«Párraga fue un artista peculiar y excesivamente generoso»

El centro cultural de Beniel rinde un homenaje al pintor murciano en el décimo aniversario de su muerte

MANUEL HERREROMURCIA
VITALISTA. Roxana Fernández, en una foto de archivo. / G. C./
VITALISTA. Roxana Fernández, en una foto de archivo. / G. C.

Entrar en su casa es introducirse en un museo vivo. Todo lleva el color, la vida y en algún rincón del cuadro o la mesa de losas pintadas, la rúbrica de Párraga. Es Roxana Fernández, viuda del pintor murciano. Diez años compartió con él amores e ilusiones. Ella destella vitalidad y alegría, dispuesta a todo, pero sobre todo a que se reconozca en el justo lugar que le corresponde en el mundo del arte y en la sociedad murciana a su esposo. El próximo día 11 de abril se cumplen diez años de su fallecimiento. El centro cultural de Beniel y el centro escolar y la Asociación de Madres y Padres del colegio Antonio Monzón en su honor, y por el cariño que Párraga le profesaba a los niños como maestro, ha inaugurado una exposición con obras cedidas por sus hijos y su viuda.

- ¿Cómo era Párraga?

- Un artista, pero a su vez con una generosidad y un talante humano enorme. Pictóricamente hablando era un artista muy peculiar; e incluso creo que excesivamente generoso para los tiempos que le tocó vivir.

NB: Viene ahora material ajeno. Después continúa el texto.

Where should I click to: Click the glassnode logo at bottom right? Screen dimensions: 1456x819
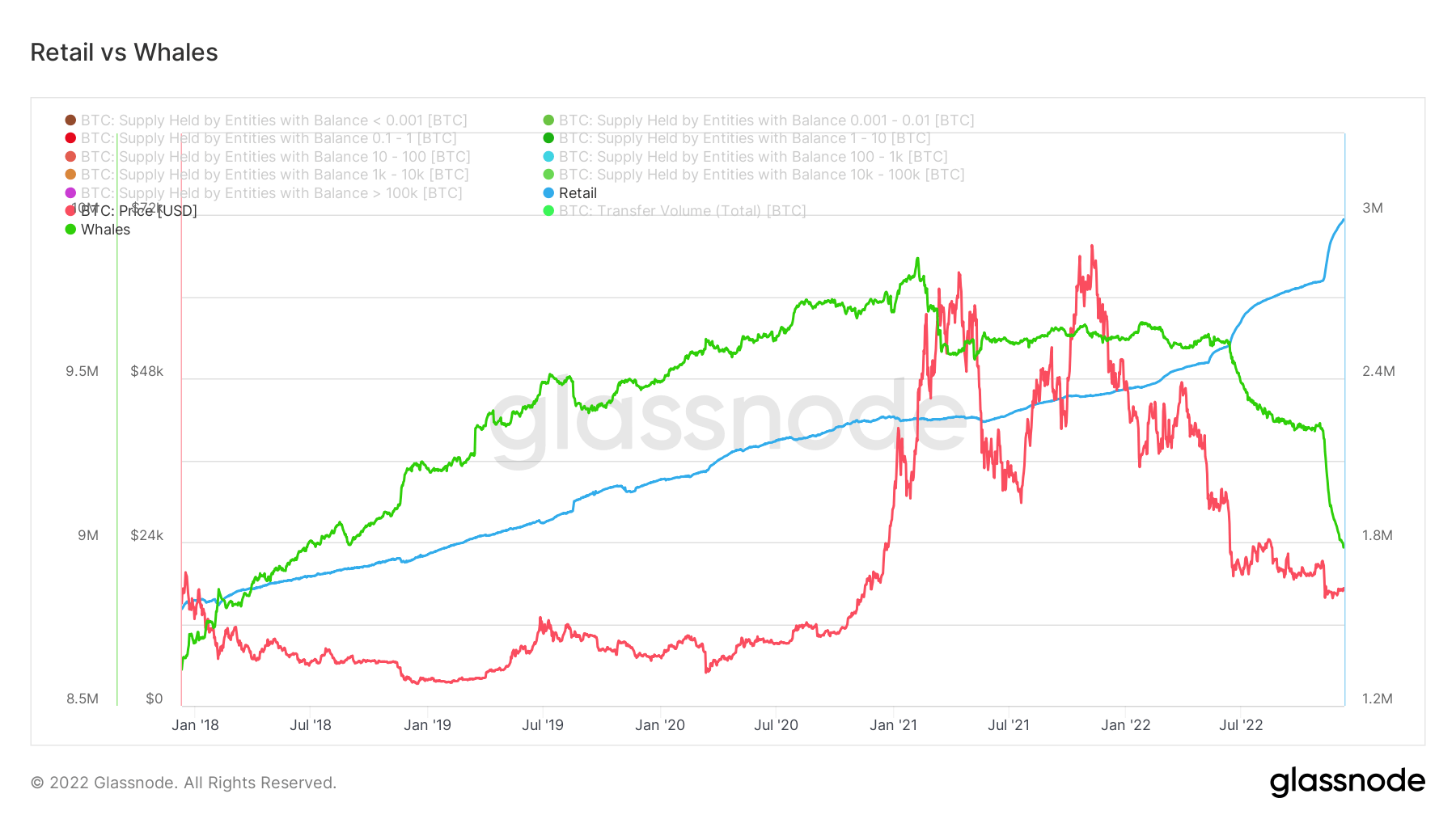point(1347,782)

- Usted fue su compañera inseparable durante diez años, ¿qué destacaría de este tiempo?

-Era tremendamente trabajador. Todos los días tenía que pintar, incluso los sábados y domingos tenía que meterse en su estudio a trabajar; se ponía de mal humor si no pintaba algo cada día. Era la expresión de la bondad, muy buena persona, con un gran sentido del humor, muy amigo de sus amigos.

- ¿Cuántas obras realizó?

- Es imprevisible. Incontables. Miles y miles de obras; a los 16 años ya empezó a pintar y estuvo trabajando incesantemente hasta su fallecimiento, a los 55 años de edad.

- Sus mejores momentos pictóricos

- Yo creo que lo mejor fue en los años noventa, cuando nacieron sus dos hijos: José María, y Roxana. Fue una etapa de mucho color, de mucha alegría; no tan tristes y oscuros como sus cuadros de los años sesenta. La etapa de los ochenta a los noventa fue muy alegre y fructífera.

- ¿Qué destacaría de la exposición que se le realiza en Beniel?

-Es muy colorista, aborda a un Párraga humanizado a través de sus obras. Las representaciones de la madre, y cuadros dedicados a esta segunda familia que formó pueden contemplarse a través de una veintena de obras que hemos trabajado especialmente con la asociación de padres del colegio Antonio Monzón y el centro cultural de Beniel.

- ¿Cómo cree usted que se le ha tratado?

-Sinceramente, no se le ha tratado con justicia. En el momento de su fallecimiento todo el mundo se volcaba: instituciones de la Comunidad Autónoma y del Ayuntamiento de Murcia, pero una vez que han transcurrido los años, aquello pasó a la historia. Sin embargo él era un pintor muy popular, muy querido por todos, rara es la oficina o domicilio particular que no tenga obra suya.